Perahu nelayan ini kebanyakan tidak bermesin. Perahu bergerak dengan ditarik atau didorong orang. Mereka berjalan mendorong perahu sejauh sekitar 2,5 km dengan menerobos air banjir yang tingginya bervariasi.

“Sudah empat belas hari saya seperti ini. Melayani warga untuk angkut orang atau barang. Sebelumnya perahu ini saya gunakan untuk angkut barang di sungai,” kata salah satu penyedia jasa perahu, Ghofur (40), saat ditemui detikcom di lokasi banjir Kota Pekalongan, Minggu (21/2/2021).

“Sejak pagi saya sudah bolak-balik lima kali.

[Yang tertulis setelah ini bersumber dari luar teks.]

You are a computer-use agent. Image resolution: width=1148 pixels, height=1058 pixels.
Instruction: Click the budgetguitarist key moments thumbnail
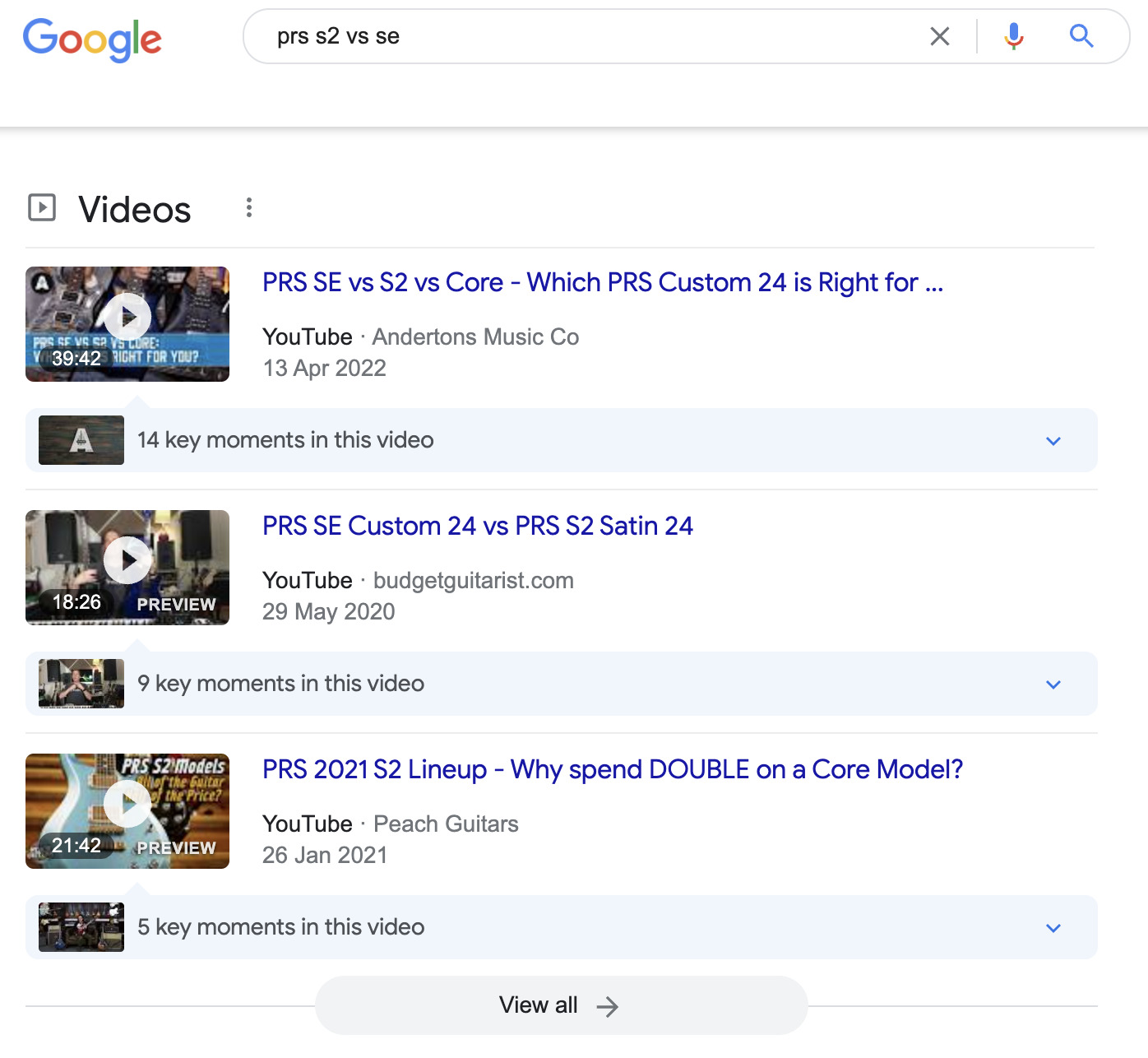click(x=81, y=683)

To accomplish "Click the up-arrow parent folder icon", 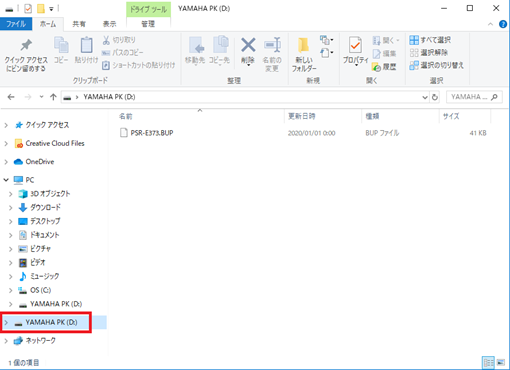I will pyautogui.click(x=53, y=97).
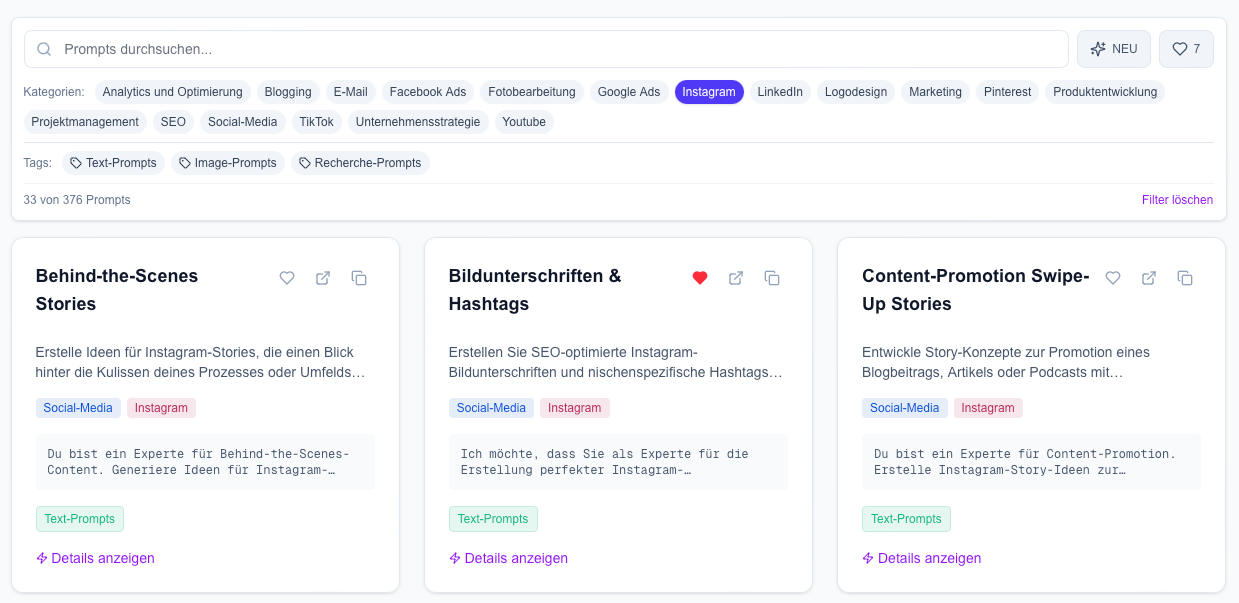The height and width of the screenshot is (603, 1239).
Task: Show details for Content-Promotion Swipe-Up Stories
Action: 922,558
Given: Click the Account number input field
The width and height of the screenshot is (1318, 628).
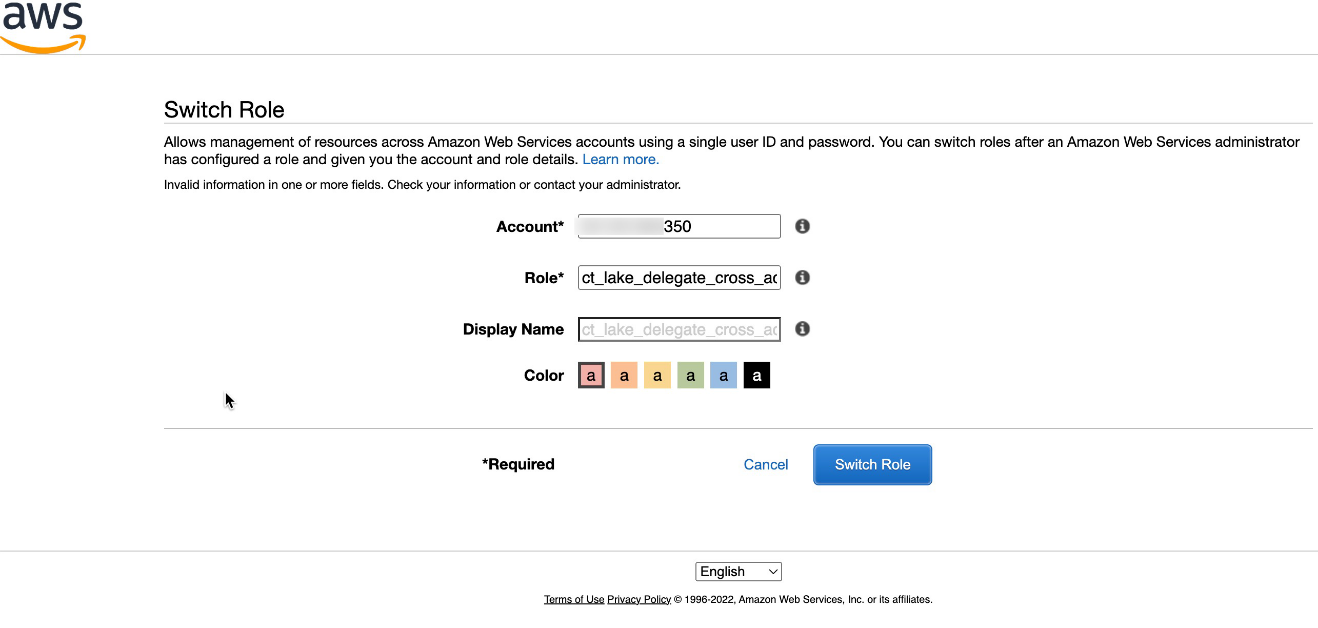Looking at the screenshot, I should coord(679,226).
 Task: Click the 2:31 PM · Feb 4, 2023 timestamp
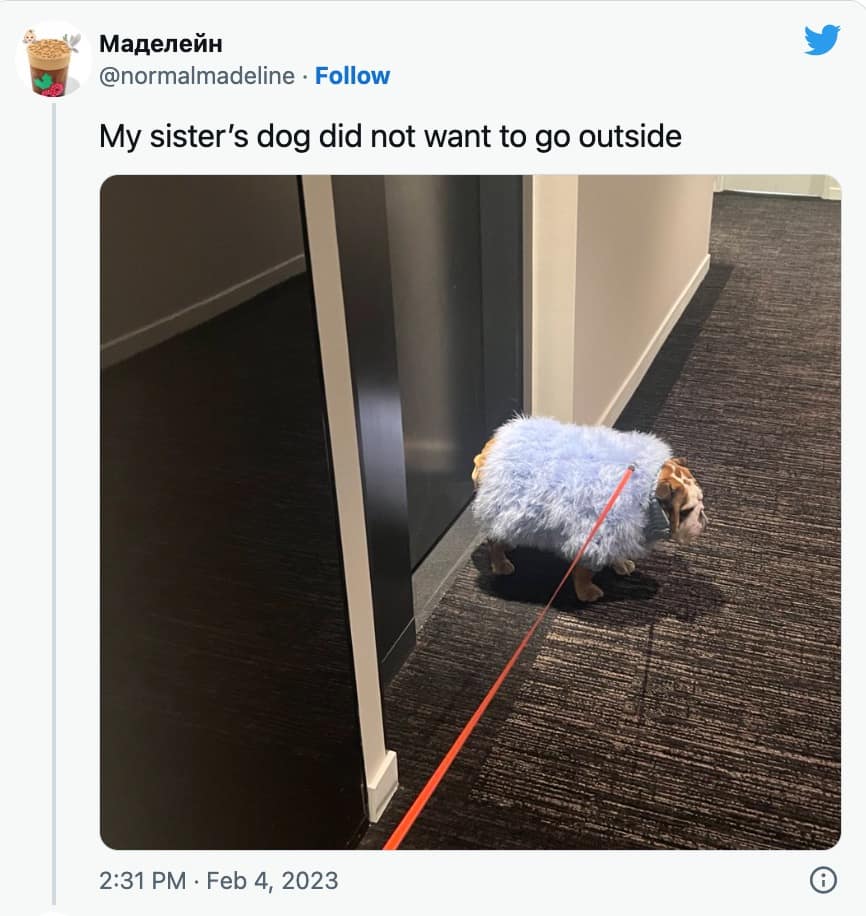[x=219, y=880]
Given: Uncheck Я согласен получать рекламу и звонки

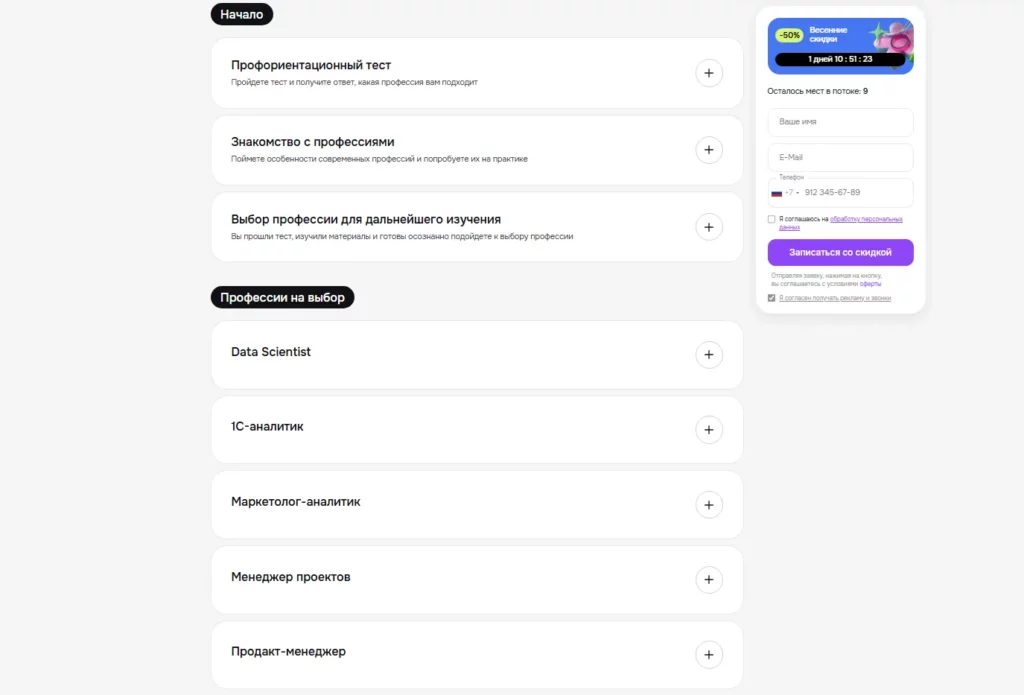Looking at the screenshot, I should tap(771, 297).
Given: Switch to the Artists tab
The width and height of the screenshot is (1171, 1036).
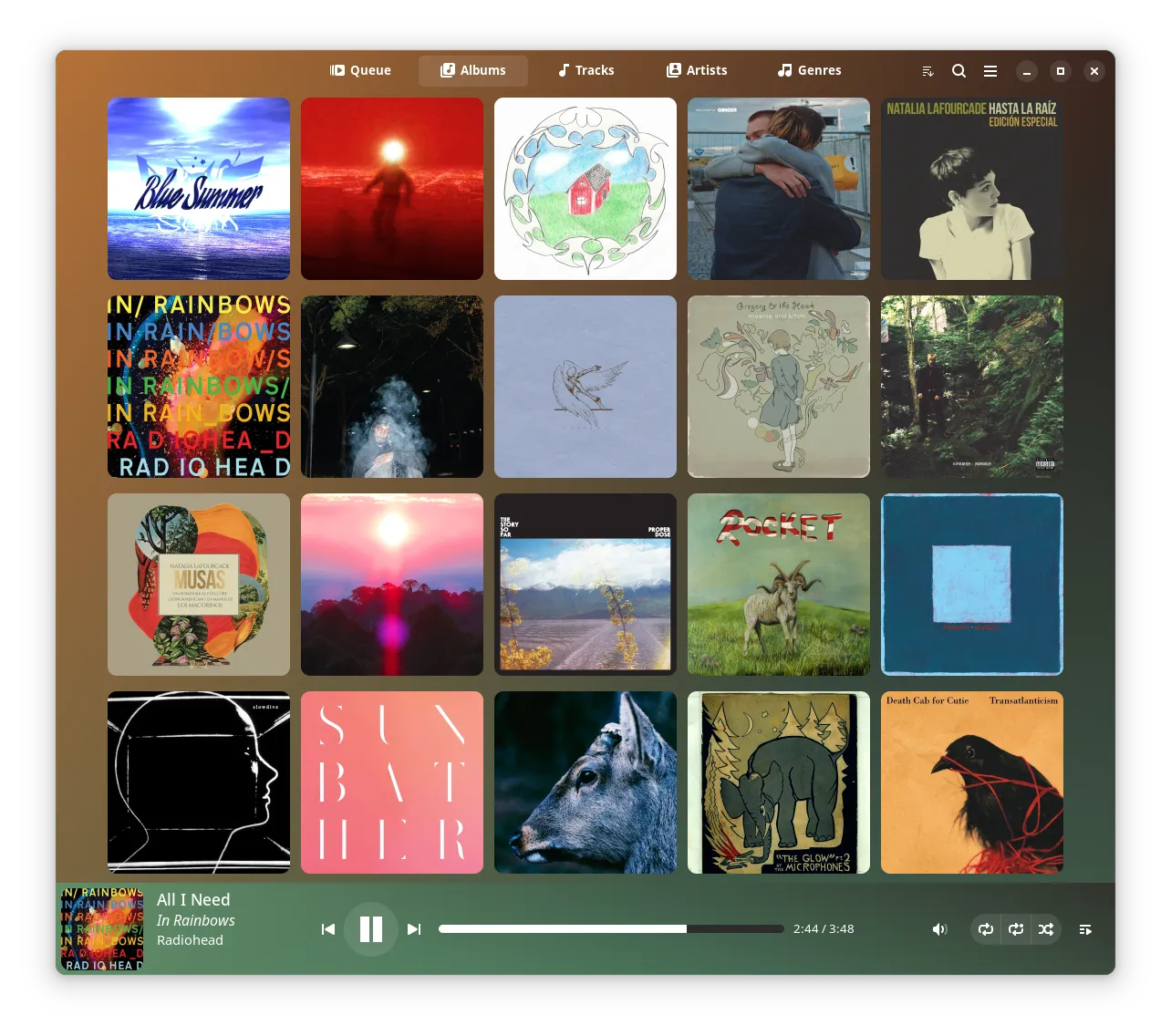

Kita berjalan 2,5 kilo. Kalau upahnya, ya kita tidak ada tarif, seikhlasnya penumpang saja,” imbuhnya.

Ghofur dengan perahunya tidak sendirian, ada sekitar 20 lebih perahu nelayan lain yang melayani jasa transportasi bagi warga terdampak banjir.

Banjir di Kota Pekalongan, Jawa Tengah, hingga saat ini belum surut, Minggu (21/2/2021). Perahu nelayan mondar-mandir di jalanan sebagai alat transportasi andalan warga terdampak.
Banjir di Kota Pekalongan, Jawa Tengah, hingga saat ini belum surut, Minggu (21/2/2021). Perahu nelayan mondar-mandir di jalanan sebagai alat transportasi andalan warga terdampak. Foto: Robby Bernardi/detikcom

“Saya tidak bekerja. Karena PHK (dampak pandemi Corona). Saya gunakan perahu yang tidak terpakai, untuk mencari rezeki. Biasanya nanti bagi hasil,” kata Santoso (25), penyedia jasa perahu lainnya.

Santoso juga tidak menetapkan tarif bagi warga terdampak banjir yang memanfaatkan jasa perahunya. Dalam sehari, dirinya bisa mengumpulkan uang sekitar Rp 200 ribu.

“Terserah berapa mau bayar. Kita juga niatnya menolong. Kita diberi empat ribu, lima ribu, kita terima juga. Ada yang ngasih dua puluh ribu, alhamdulillah,” kata Santoso.

“Kita bagi dengan tim dulu. Satu tim biasanya dua atau tiga orang. Baru setelah itu ke pemilik perahu,” imbuh Santoso.

Sementara itu, salah satu warga terdampak banjir di Kota Pekalongan, Sri Yanti (31), mengaku merasa terbantu dengan adanya jasa perahu ini. Sri mengaku kebanyakan warga di wilayahnya yakni di Panjang Wetan, memang tidak mengungsi meski banjir belum juga surut.

“Saya biasanya menggunakan dua hari sekali. Setiap naik saya kasih lima ribu. Saya naik karena untuk belanja,” kata Sri Yati saat ditemui, hari ini.

“Saya tidak mengungsi sejak banjir pertama. Soalnya saya miliki bayi, di pengungsian berdesak-desakan,” lanjutnya.

Menurutnya, saat ini ketinggian banjir di depan rumahnya sudah mencapai 50 sentimeter lebih.

“Kalau depan rumah memang sudah tinggi dan tidak surut. Namun air masuk rumah saya 30 cm. Kasur masih aman, makanya kita tidak mengungsi,” katanya.

Karena itu, dirinya dua hari sekali keluar rumah untuk membeli perbekalan. “Untuk memasak. Jatah makan (warga terdampak banjir) tidak sampai ke rumah, tidak seperti dulu,” imbuhnya.